Dataset entries:
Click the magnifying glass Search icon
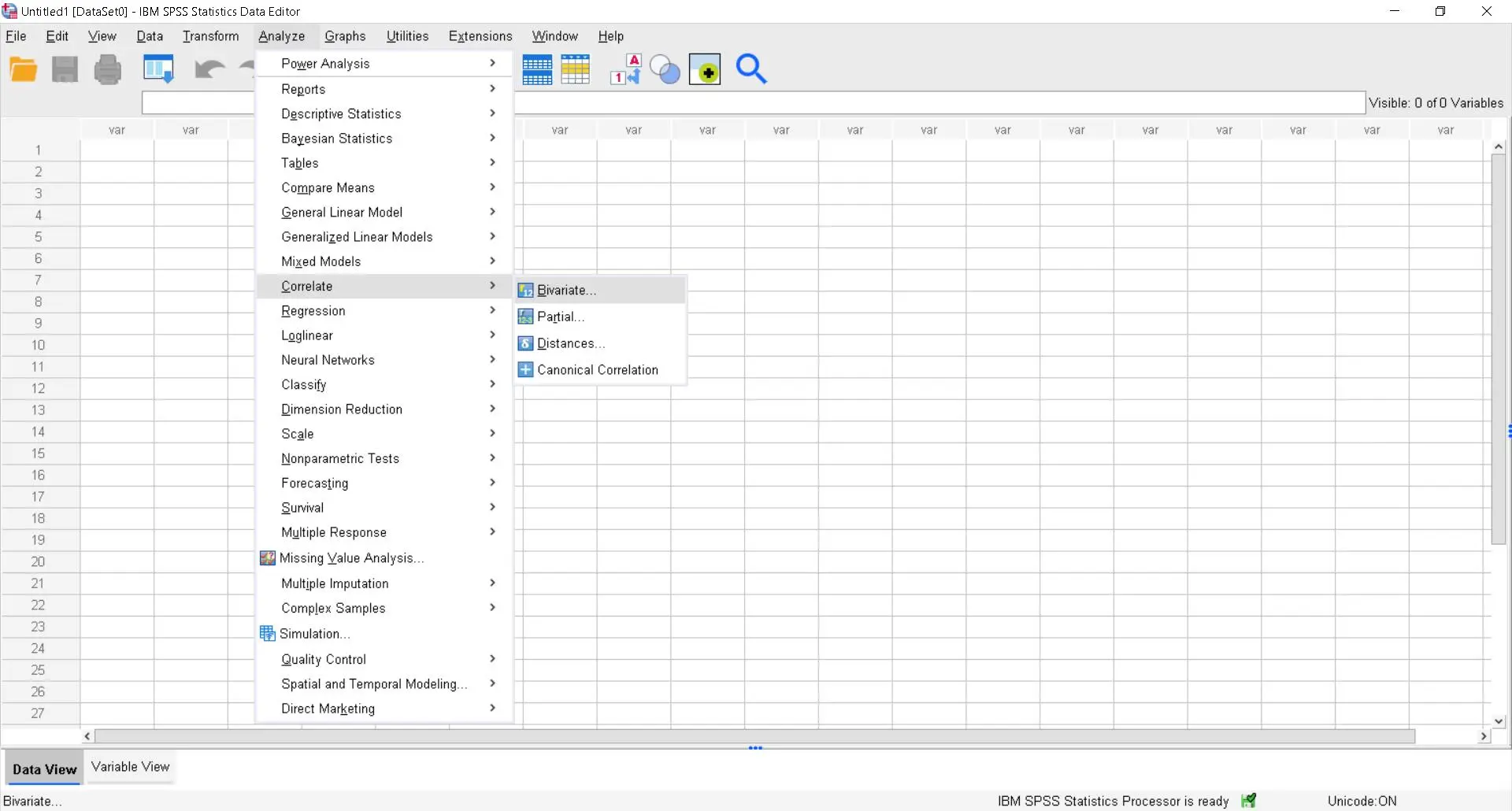1512x811 pixels. pos(750,70)
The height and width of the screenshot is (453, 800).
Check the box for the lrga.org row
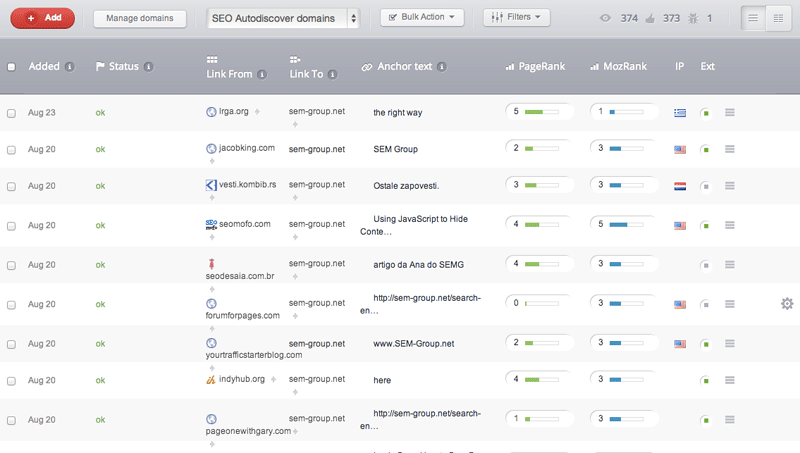tap(11, 113)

• TASK BRIEF:
Beginning with the line that contains "The height and" and ending with the last line of the data above, output those lines exactly and nothing more, without any pictures.

• RESULT OF THE EXERCISE:
The height and width of the screenshot is (453, 800).
Check the box for the lrga.org row
tap(11, 113)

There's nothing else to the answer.